Kazik chyba tylko Ty tutaj masz pojęcie o psychologii ewolucyjnej 😉
Wychodzę z założenia, że ewolucja ewolucją ale chyba potrafimy przeskoczyć nasze zwierzęce 'ja' i spojrzeć na sprawę z bardziej trzeźwej strony... Że pewne zachowania nie powinny być oceniane przez pryzmat płci.
Bellis - ja się z Tobą zgadzam, że zachowania ludzi nie powinny być oceniane przez pryzmat płci, ale niestety cały czas są.
Gabryel - zapoznanie się - jak piszesz - z kobiecą seksualnością nie czyni z Ciebie eksperta w tej sprawie 😉
Gabryel - zapoznanie się - jak piszesz - z kobiecą seksualnością nie czyni z Ciebie eksperta w tej sprawie 😉
😀 Ja chyba dopiero zacznę przeklinać. Nie sądze że jestem ekspertem, nic takiego nie napisałem. Napisałem tylko że "COŚ TAM WIEM dokrwyndzy", kiedy Bellis wpadła na pomysł żebym się nie wypowiadał, bo nie mam pojęcia o kobiecej seksualności.
Nie wiem, jestem chyba jakiś bystrzejszy od was.
Kiedy czytam Wasze posty nasuwa mi się na myśl jedno pytanie: czemu dajecie się schematom? 🙂
Nienawidzę wojen płci. Takie spory mają w sobie bardzo często nutkę seksizmu, a ich podwalinami notorycznie są zakorzenione w naszej kulturze stereotypy.
Czy to kobieta, czy mężczyzna - zdrada to zdrada, poważne "przestępstwo matrymonialne". Zdradzają mężczyźni, zdradzają kobiety.

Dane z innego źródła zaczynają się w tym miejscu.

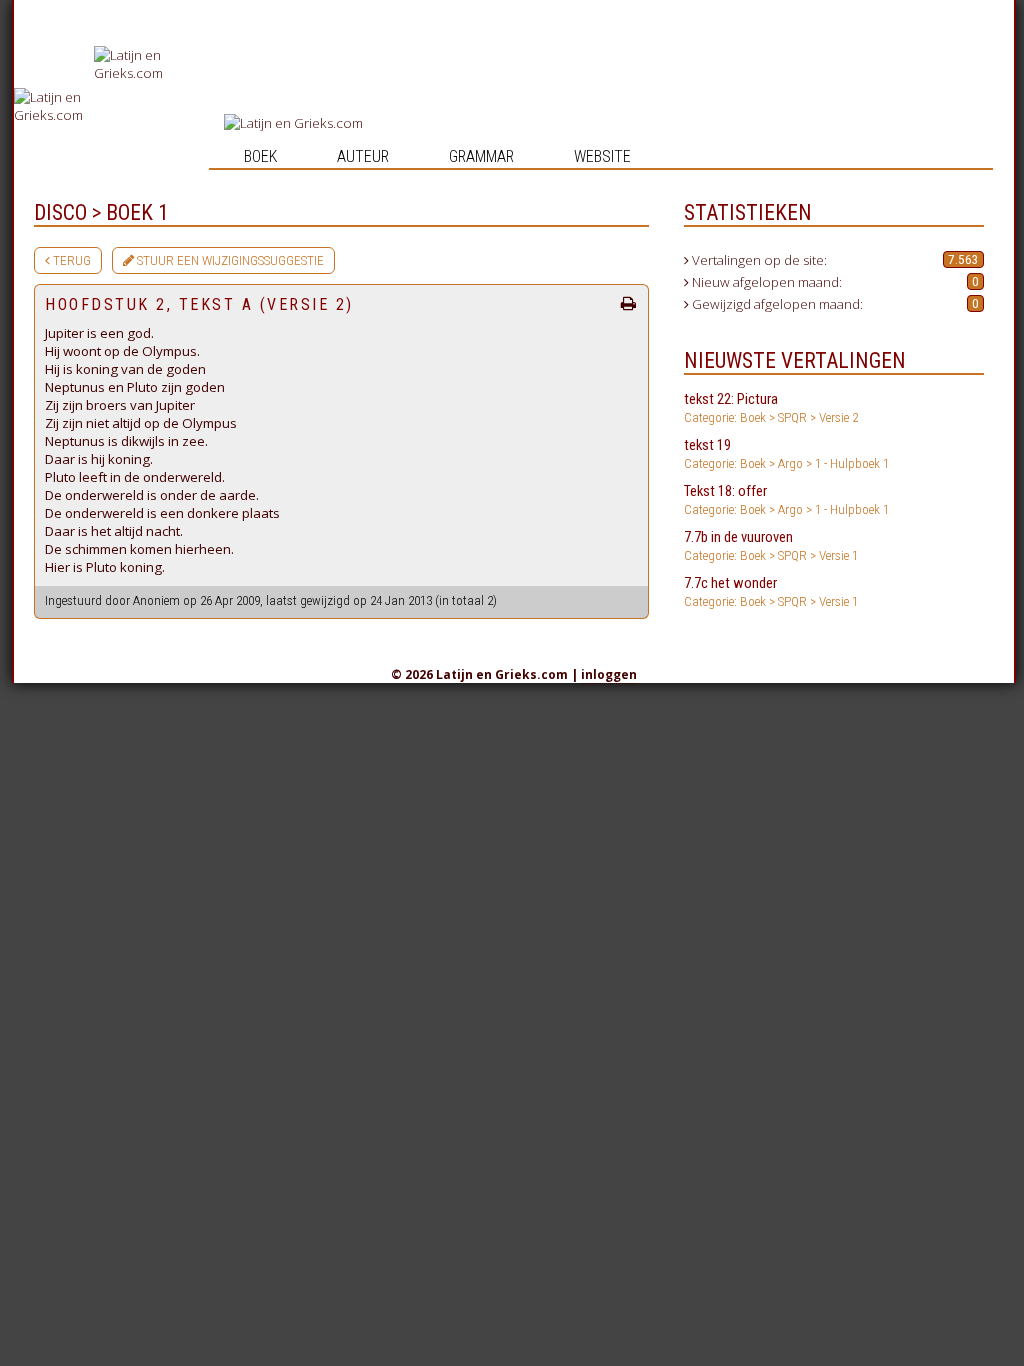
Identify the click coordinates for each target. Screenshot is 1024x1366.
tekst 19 (786, 453)
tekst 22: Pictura (771, 407)
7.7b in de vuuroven (771, 545)
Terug (70, 260)
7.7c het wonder (771, 591)
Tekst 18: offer (786, 499)
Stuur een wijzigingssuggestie (229, 260)
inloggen (609, 674)
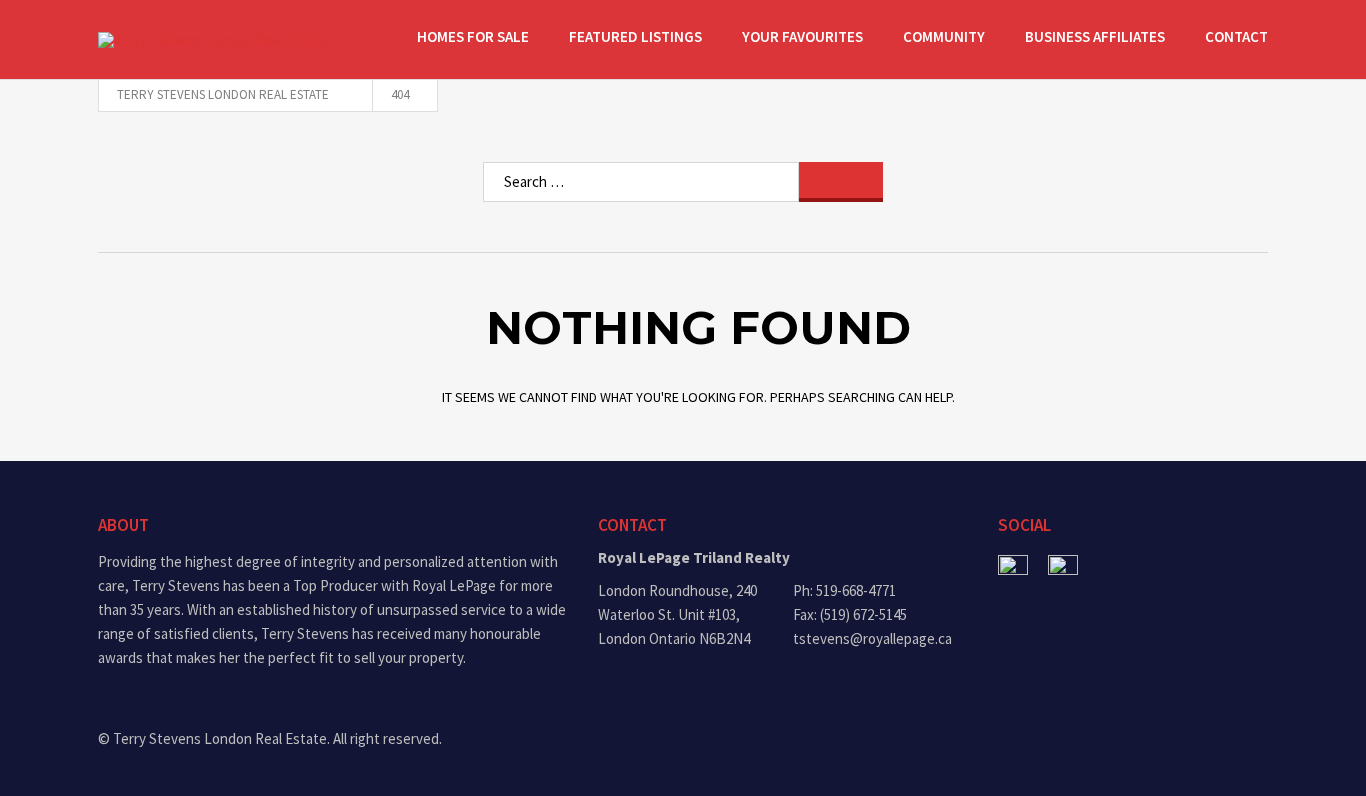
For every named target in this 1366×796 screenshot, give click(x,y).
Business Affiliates (1095, 36)
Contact (1236, 36)
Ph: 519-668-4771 (844, 590)
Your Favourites (802, 36)
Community (944, 36)
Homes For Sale (473, 36)
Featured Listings (635, 36)
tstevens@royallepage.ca (872, 638)
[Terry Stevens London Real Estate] (223, 40)
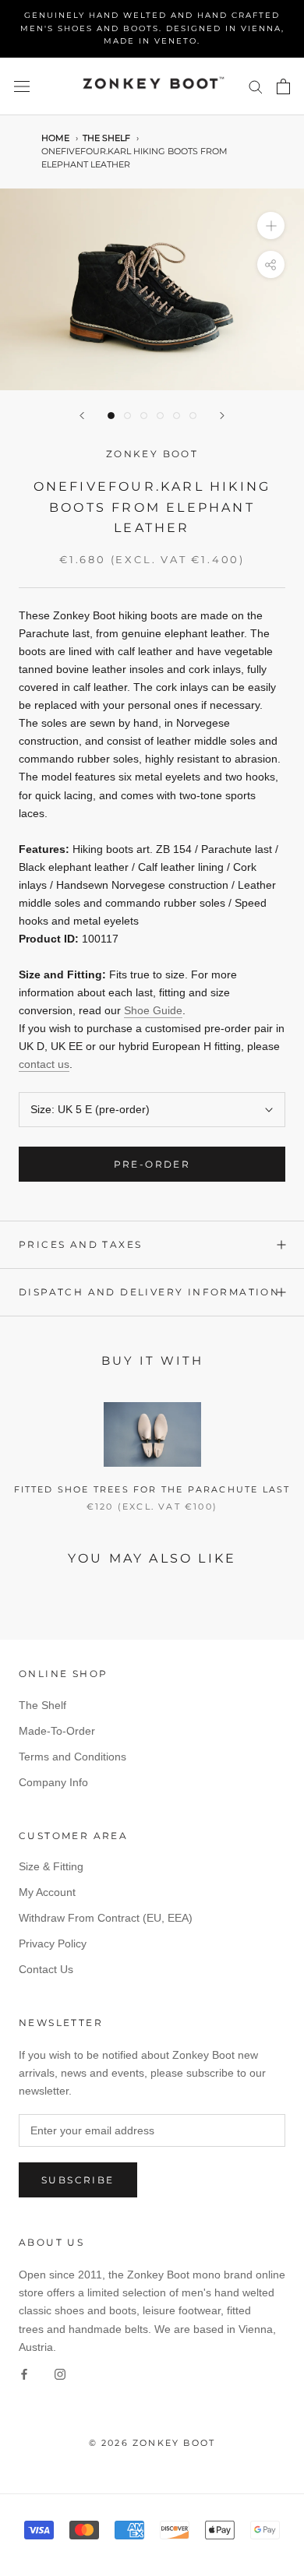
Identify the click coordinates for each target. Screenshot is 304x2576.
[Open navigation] (22, 86)
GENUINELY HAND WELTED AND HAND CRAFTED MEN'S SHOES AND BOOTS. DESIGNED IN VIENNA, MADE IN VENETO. (152, 28)
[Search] (256, 86)
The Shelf (106, 138)
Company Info (53, 1782)
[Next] (222, 415)
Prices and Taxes (80, 1244)
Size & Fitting (51, 1866)
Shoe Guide (153, 1010)
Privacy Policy (53, 1943)
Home (55, 138)
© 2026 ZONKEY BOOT (152, 2442)
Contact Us (46, 1969)
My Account (47, 1892)
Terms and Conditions (72, 1756)
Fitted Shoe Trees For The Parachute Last (152, 1489)
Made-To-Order (57, 1731)
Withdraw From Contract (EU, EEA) (106, 1918)
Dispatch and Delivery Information (149, 1292)
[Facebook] (24, 2374)
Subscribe (78, 2180)
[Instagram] (60, 2374)
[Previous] (82, 415)
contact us (44, 1064)
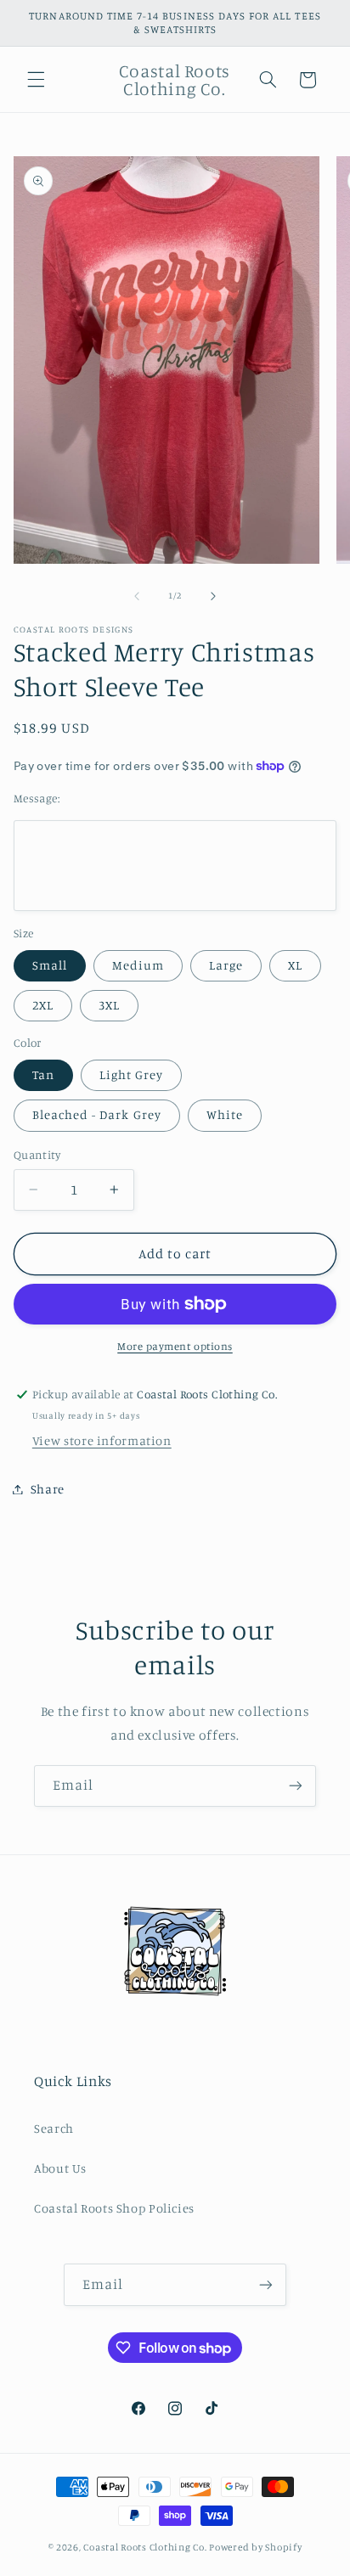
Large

Ludzie to niedoskonałe istoty.
Ja też nie lubię wojen płci ale jak czytam komentarze Gabrysia to się nie mogę powstrzymać.
No ale w sumie Gabryś po prostu Ty się chyba bardzo podświadomie boisz, że jakaś panienka podsunie Ci kukułcze jajo co? To znaczy, że najwidoczniej nie masz dobrych genów z punktu widzenia ewolucji ;]
I nie, nie masz pojęcia o kobiecej seksualności. To, że miałeś kiedyś dziewczynę nic nie znaczy, wystarczy przeczytać niektóre Twoje teksty i już wszystko wiadomo.
Po pierwsze- nie 'Gabrysiuj' mi tutaj. Już kilka postów temu wpadłem na wodcip z 'Bellis perPenis", ale uznałem że nie będe tak miałki żeby przeistaczać nicki. Dzieci tak robią. Oboje wiemy że nie zmiękczasz mojego imienia z sympatii.
Po drugie- zdefiniuj mi 'brak pojęcia', zanim zaczniesz używać tego sformuowania. To oczywiste że mam pojęcie. 16- letnie bachory mają nawet jakieś tam pojęcie. Żyję wśród ludzi i widzę jak to wygląda, widzę jak kobiety podchodzą do związków. Przeczytałem pewnie również kilka artykułów na ten temat. Ty jednak twierdzisz że nie mam pojęcia, a jedyny twój argument: 'wystarczy przeczytać twoje posty'.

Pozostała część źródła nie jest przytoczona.